Wherever the string "agent" shows up in the data below, copy the whole line.

** Dataset **
┄┄┄┄┄┄┄┄┄┄

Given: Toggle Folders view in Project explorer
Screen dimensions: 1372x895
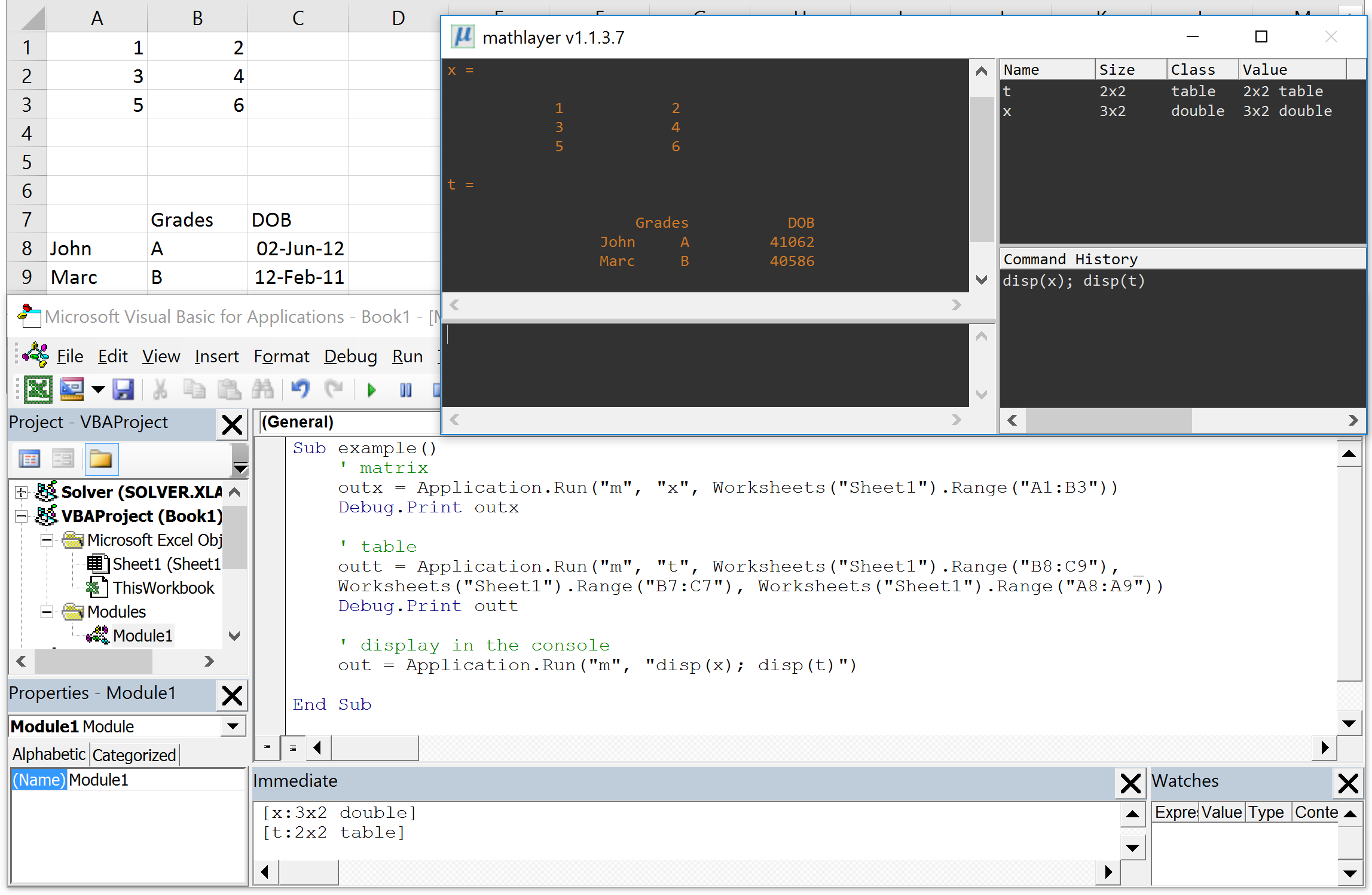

┄┄┄┄┄┄┄┄┄┄

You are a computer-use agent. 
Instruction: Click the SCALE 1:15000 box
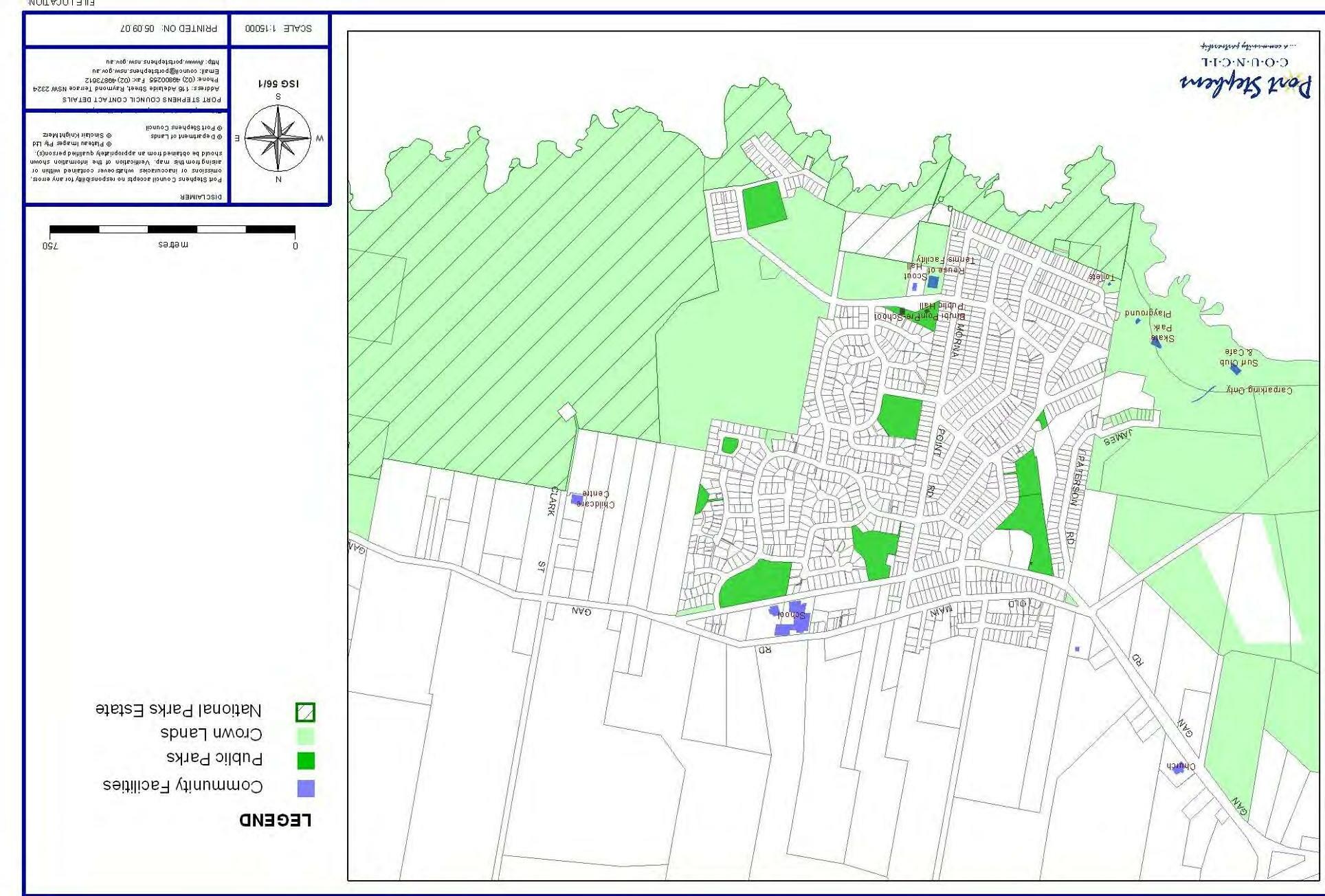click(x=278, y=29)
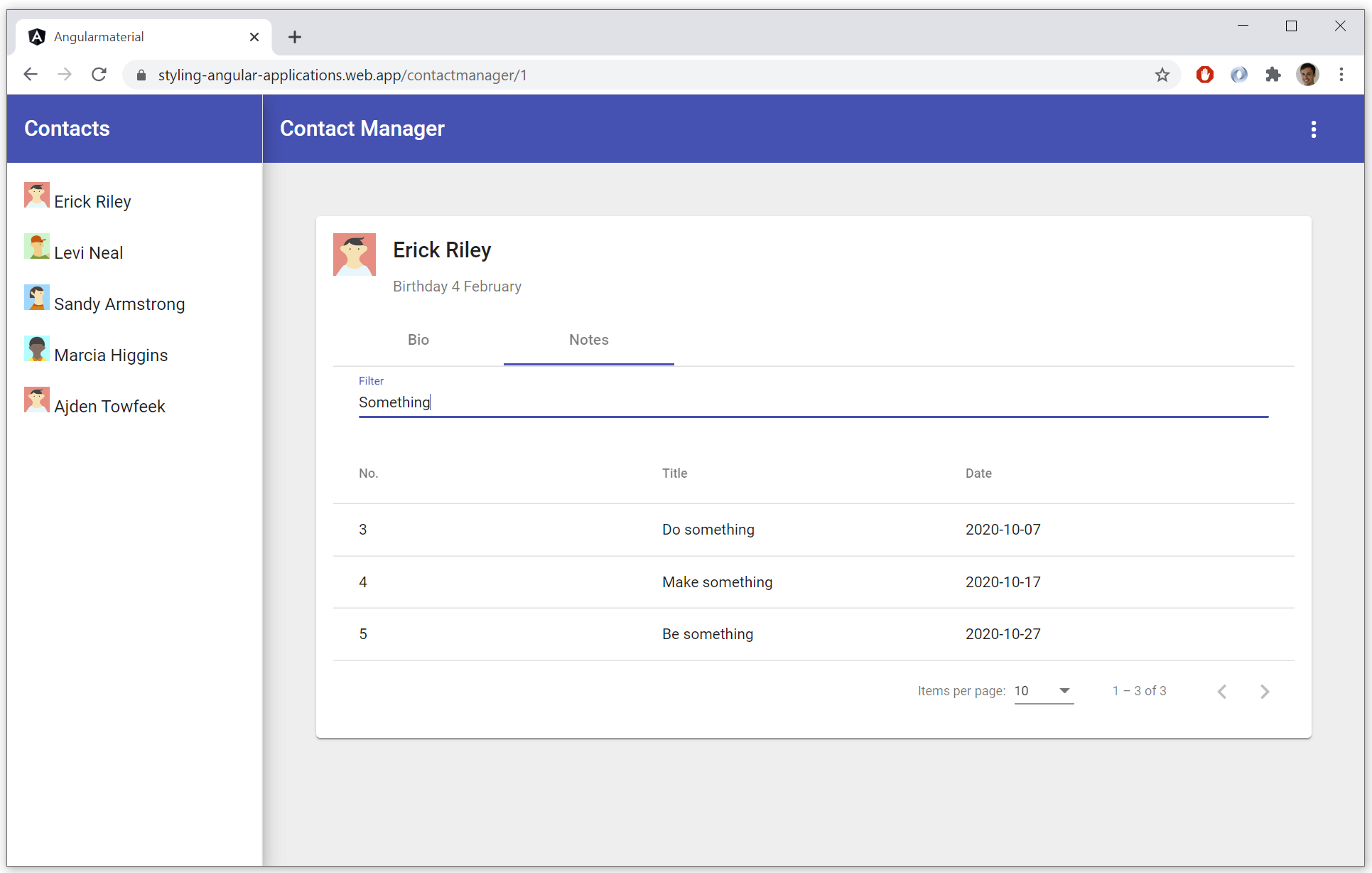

┄┄┄┄┄┄┄┄┄┄

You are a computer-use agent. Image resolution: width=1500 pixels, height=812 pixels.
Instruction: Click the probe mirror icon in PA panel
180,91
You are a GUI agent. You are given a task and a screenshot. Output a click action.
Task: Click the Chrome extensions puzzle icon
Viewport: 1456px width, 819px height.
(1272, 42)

┄┄┄┄┄┄┄┄┄┄

** Written reply **
You are a computer-use agent. 
You are a computer-use agent. Image resolution: width=1500 pixels, height=812 pixels.
You are a GUI agent. You are given a task and a screenshot. Output a click action.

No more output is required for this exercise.